Analysis: Rule 11 contemplates a summary investigation directed primarily to whether the claimant had interest in, or possession of, the property at the relevant date, and whether such possession was on the claimant's own account or on behalf of the defaulter. The inquiry does not extend to adjudication of complicated questions of title, though title may arise incidentally to determine the character of possession. The Tax Recovery Officer did not investigate possession at all and instead proceeded to decide title and to treat the transfers as void on the supposed violation of section 230A and on the footing that section 281 was inapplicable.

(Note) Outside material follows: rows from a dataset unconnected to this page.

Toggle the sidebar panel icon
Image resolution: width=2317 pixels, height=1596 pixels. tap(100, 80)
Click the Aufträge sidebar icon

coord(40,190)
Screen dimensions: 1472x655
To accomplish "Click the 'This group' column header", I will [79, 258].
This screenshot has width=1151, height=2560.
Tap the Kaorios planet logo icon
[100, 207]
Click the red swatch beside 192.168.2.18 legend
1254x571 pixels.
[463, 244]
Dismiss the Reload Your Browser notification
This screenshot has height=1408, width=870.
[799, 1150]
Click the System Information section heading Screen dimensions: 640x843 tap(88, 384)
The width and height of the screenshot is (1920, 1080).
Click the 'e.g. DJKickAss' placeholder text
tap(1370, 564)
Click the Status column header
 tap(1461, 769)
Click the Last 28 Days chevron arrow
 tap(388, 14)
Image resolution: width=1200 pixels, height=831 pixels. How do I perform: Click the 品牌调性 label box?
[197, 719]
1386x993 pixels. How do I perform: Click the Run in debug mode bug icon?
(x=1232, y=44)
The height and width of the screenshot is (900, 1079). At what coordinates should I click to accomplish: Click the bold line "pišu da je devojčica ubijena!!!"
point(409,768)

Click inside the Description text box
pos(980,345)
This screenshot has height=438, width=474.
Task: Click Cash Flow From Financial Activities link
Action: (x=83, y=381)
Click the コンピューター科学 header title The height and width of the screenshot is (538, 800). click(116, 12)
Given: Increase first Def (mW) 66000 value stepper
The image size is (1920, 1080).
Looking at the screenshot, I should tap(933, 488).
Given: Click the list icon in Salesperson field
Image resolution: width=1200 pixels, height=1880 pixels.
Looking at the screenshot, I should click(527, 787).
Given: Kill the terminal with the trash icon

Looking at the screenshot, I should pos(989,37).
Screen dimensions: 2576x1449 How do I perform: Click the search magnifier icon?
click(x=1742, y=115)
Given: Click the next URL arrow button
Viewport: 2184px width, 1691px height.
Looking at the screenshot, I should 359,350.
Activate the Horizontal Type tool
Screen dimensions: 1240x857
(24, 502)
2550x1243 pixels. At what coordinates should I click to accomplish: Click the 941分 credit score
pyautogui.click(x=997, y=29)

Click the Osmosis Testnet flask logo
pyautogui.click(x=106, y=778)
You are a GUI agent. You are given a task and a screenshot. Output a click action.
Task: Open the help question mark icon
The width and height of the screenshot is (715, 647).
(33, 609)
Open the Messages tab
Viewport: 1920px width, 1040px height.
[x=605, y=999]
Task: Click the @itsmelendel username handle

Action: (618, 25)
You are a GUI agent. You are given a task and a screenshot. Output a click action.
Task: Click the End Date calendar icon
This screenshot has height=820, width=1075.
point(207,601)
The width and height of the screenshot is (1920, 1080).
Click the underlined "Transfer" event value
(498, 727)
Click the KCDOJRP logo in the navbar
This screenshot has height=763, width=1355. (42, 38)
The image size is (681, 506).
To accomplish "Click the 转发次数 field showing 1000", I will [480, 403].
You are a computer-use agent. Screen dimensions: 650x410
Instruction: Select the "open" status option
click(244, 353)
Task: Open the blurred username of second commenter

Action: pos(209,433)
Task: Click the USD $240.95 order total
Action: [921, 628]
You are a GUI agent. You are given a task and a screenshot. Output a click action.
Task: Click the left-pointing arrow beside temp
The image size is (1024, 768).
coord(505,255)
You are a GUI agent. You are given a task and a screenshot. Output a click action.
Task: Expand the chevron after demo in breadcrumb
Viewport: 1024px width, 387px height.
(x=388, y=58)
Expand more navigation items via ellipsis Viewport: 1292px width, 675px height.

That approach departed from the statutory scheme of Rule 11 and amounted to failure to exercise the jurisdiction vested in the authority.
Conclusion: The challenge succeeded. The order dismissing the claim was unsustainable because it omitted the mandatory inquiry into possession and wrongly ventured into title adjudication.
Final Conclusion: The impugned attachment-related order was set aside and the matter was remitted for fresh decision in accordance with law, confined to the scope of Rule 11.
Ratio Decidendi: In a claim under Rule 11 of the Second Schedule to the Income-tax Act, 1961, the decisive inquiry is possession and the nature of possession at the relevant date, while title can be examined only incidentally; an authority that adjudicates title instead of possession commits a jurisdictional error.